By Ashly Moore Sheldon • May 15, 2019
You know how when flight attendants review safety instructions, they tell you to put on your own oxygen mask before helping others? This same advice should be applied to our daily lives. If we don't care for ourselves, we won't be equipped to help anyone else. As a woman, I often feel guilty when I take time for myself. But I know that if I don't allow myself to recharge, refuel, and refresh, I won't have anything to give to others. Here are five ways you can nurture yourself.
Why is it so hard to get catch some solid z's? According to the American Sleep Association 50—70 million US adults suffer from sleep disorders. We should be getting seven to nine hours a night but 40 percent of people aged 40—59 report falling short of that. In Why We Sleep, UC Berkeley Professor Matthew Walker answers important questions about why sleep is so important. Citing cutting-edge scientific breakthroughs and decades of research, Walker explains how to get better sleep and improve your life.
If your sleep deprivation can be blamed on a certain little one, check out this cheeky bedtime story. It may not put your tot to sleep, but you'll get a good laugh at least.
The word diet can bring up some bad associations, but what we put in our bodies affects more than just our weight. It has been shown to impact our moods, behavior, and long-term health in powerful ways. In Emeran Meyer's The Mind-Gut Connection, he lays out evidence of the profound connection between the microbes in our gut and our mental health. Drawing on his vast experience as a gastroenterologist, Meyer provides concrete strategies for cultivating a healthy gut and a thriving microbiome.
One of the best ways to eat healthy is to make your own food, using clean, unprocessed ingredients. To bone up on your cooking skills, peruse the pages of Chef Samin Nosrat's Salt, Fat, Acid, Heat, a veritable atlas to the world of flavor. Nosrat demystifies these four elements of good cooking and presents a canon of 100 essential recipes for any kitchen. This book will give you the foundation to make delicious food on your own.
Exercise and nature often go hand in hand, and both have been shown to decrease stress and increase happiness. When I get cranky, my family knows to send me outside to play in the dirt or take a long walk. Florence Williams explains this correlation in The Nature Fix: Why Nature Makes Us Happier, Healthier, and More Creative. Modern life has led to an "epidemic dislocation from the outdoors," Williams says, and it's destructive to our mental and physical health. The therapy is straightforward. "The more nature, the better you feel."
In A Walk in the Woods, the ever-entertaining Bill Bryson takes the reader along as he sets out with a friend to hike the Appalachian Trail from Georgia to Maine. Marked by misadventure and witty anecdotes, Bryson's account will leave you both amused and inspired.

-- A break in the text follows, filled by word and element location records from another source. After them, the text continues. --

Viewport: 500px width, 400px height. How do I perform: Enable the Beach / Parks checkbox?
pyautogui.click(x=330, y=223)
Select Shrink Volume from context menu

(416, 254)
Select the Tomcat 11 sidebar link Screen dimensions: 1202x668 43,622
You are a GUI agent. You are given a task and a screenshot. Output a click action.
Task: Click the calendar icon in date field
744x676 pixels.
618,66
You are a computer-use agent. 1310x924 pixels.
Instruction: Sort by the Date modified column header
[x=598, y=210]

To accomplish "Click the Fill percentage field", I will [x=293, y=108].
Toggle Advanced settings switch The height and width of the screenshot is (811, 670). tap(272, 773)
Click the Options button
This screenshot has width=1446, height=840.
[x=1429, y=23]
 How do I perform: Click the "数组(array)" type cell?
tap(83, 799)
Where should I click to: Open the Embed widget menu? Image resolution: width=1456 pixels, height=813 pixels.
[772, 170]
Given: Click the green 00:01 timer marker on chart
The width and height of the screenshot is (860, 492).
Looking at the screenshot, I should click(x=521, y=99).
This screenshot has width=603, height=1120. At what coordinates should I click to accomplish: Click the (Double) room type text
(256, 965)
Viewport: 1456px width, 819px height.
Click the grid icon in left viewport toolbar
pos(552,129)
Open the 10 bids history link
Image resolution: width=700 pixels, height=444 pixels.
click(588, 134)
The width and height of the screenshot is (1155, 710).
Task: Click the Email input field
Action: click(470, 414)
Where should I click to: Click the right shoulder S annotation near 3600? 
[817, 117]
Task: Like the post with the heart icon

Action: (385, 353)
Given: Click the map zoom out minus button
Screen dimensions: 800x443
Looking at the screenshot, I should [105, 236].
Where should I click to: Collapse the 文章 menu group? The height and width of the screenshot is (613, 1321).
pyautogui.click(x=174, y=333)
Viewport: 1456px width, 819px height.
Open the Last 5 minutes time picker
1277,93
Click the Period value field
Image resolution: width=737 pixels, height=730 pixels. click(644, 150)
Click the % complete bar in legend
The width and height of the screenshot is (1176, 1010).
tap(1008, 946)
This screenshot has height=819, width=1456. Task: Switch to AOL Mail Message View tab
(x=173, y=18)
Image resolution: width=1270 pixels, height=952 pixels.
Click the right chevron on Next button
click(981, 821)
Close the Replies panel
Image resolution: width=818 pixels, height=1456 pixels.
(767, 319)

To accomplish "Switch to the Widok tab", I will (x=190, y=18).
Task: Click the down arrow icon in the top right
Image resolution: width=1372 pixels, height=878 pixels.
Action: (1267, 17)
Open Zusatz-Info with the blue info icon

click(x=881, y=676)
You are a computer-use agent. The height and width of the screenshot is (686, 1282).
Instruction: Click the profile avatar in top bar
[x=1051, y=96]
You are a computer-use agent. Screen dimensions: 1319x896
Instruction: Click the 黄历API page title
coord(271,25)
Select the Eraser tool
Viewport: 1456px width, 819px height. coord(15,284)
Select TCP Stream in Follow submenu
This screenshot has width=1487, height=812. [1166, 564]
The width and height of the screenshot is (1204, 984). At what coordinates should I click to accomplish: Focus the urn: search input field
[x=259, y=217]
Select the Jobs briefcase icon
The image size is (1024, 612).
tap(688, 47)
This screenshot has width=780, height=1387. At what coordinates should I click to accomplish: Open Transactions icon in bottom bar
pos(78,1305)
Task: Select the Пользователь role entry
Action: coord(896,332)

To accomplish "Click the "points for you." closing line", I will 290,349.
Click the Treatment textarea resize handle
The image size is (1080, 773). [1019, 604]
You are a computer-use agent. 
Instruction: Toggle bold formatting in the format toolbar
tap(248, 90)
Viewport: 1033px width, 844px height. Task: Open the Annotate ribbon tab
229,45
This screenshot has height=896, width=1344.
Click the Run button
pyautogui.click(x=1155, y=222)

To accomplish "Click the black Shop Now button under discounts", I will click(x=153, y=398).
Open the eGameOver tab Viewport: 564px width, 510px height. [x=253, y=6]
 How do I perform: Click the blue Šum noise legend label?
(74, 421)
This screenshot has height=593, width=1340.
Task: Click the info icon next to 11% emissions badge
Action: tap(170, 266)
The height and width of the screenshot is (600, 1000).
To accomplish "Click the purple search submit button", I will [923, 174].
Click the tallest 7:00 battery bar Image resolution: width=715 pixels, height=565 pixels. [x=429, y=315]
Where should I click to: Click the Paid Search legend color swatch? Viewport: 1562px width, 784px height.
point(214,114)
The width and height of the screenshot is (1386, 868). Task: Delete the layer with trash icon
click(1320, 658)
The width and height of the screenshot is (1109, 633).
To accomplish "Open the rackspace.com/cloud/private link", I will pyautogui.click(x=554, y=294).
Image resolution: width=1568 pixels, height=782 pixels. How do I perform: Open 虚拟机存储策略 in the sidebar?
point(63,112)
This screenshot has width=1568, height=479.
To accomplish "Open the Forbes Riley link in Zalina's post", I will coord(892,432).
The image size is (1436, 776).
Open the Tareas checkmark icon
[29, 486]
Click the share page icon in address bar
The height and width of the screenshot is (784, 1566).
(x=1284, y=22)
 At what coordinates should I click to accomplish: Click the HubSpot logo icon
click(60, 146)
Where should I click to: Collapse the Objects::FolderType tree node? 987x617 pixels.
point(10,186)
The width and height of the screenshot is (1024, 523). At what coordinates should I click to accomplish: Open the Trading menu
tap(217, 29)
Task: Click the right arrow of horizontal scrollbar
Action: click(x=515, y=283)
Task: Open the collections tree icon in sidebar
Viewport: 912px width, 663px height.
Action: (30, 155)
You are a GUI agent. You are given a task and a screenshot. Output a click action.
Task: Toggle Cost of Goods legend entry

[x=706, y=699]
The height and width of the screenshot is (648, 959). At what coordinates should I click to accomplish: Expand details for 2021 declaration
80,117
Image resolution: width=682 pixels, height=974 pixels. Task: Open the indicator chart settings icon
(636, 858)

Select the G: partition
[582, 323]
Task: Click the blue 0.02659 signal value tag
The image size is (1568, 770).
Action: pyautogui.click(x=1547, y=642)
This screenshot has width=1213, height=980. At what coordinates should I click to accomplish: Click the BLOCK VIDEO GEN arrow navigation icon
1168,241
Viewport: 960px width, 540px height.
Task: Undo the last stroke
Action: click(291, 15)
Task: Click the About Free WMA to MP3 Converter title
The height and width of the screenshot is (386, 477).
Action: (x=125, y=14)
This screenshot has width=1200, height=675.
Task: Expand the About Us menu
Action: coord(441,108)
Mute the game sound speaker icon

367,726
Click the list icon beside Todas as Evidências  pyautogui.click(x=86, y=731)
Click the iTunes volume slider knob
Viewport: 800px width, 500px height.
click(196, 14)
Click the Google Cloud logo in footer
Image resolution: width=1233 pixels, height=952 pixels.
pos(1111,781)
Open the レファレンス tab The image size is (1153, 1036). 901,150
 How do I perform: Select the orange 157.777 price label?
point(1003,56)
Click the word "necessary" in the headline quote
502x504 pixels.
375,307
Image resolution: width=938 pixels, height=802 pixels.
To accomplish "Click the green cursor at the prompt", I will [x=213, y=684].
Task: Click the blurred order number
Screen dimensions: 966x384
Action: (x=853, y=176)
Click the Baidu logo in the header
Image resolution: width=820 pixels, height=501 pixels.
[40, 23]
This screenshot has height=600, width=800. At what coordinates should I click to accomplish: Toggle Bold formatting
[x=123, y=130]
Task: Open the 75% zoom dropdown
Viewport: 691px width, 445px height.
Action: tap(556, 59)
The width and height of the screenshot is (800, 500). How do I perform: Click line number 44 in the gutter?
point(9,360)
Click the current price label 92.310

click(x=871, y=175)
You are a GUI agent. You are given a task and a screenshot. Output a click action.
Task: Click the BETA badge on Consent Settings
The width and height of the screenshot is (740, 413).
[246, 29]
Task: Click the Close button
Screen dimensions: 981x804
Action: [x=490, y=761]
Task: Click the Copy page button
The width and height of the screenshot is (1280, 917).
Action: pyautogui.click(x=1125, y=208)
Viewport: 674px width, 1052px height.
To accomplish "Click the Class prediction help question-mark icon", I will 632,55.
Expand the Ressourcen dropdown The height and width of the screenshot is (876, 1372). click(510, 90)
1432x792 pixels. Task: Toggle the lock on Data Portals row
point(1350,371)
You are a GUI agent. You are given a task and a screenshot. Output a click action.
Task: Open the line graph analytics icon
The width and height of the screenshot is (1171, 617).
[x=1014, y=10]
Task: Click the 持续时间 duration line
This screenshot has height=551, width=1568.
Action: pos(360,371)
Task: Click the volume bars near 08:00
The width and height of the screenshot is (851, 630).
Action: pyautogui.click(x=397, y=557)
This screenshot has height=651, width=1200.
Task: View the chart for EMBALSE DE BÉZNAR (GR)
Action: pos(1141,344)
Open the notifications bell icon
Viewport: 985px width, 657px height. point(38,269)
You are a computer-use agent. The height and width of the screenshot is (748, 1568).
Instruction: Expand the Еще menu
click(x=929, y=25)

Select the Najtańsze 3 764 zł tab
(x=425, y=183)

We all have those friendships that often seem like more work than fun, or that relative who leaves you seething after family get-togethers. Setting boundaries and learning how to communicate are the keys to navigating these difficult connections. One of my favorite relationship books is Tiny Beautiful Things: Advice on Love and Life from Dear Sugar by Cheryl Strayed. Before writing her bestselling memoir Wild, Strayed worked anonymously as online advice columnist Sugar. This selection of some of her best columns will make you laugh and cry, while giving insight into some of your own interpersonal challenges.
In The Five Love Languages, therapist Gary Chapman argues that each person has a unique way to give and receive love. By identifying and understanding your own "love language" and that of your significant other, you will learn how to best show your love to one another. This philosophy can be applied to all of your relationships and, since publishing his original book in 1992, Chapman has put out several volumes relating to other types of relationships.
One of the most important things we can do for our mental health is to set aside time for, well, nothing. The world we live in is chaotic and frenzied, our minds taxed by myriad distractions and responsibilities. The constant presence of technology, i.e. smartphones, adds another layer of stress to our already busy psyches.
In The Art of the Wasted Day, a gorgeous collection of personal essays, author Patricia Hampl extolls the virtues of making time for daydreaming. Hampl's lyrical, airy style effectively transports you into the still, quiet space that she prescribes. With her incisive voice and insightful observations, she demonstrates the boundless benefits of letting your mind wander.
For a more structured approach to quieting the chaos, check out How to Meditate: A Practical Guide to Making Friends with Your Mind by renowned teacher and author Pema Chödrön. An American-born, Tibetan Buddhist nun, Chödrön outlines the benefits of meditation and provides gentle, yet clear, guidance for how you can develop your own practice.
Unless we set aside the time for self-care, it won't happen. Block out some time on your schedule every day to do whatever will feed your soul, whether that’s more sleep, time in the kitchen, a hike with a friend, or an hour with a good book. You may feel like you can't spare a moment, but the time out will do you good and you'll come back to your responsibilities with more energy, better productivity, and a greater sense of joy.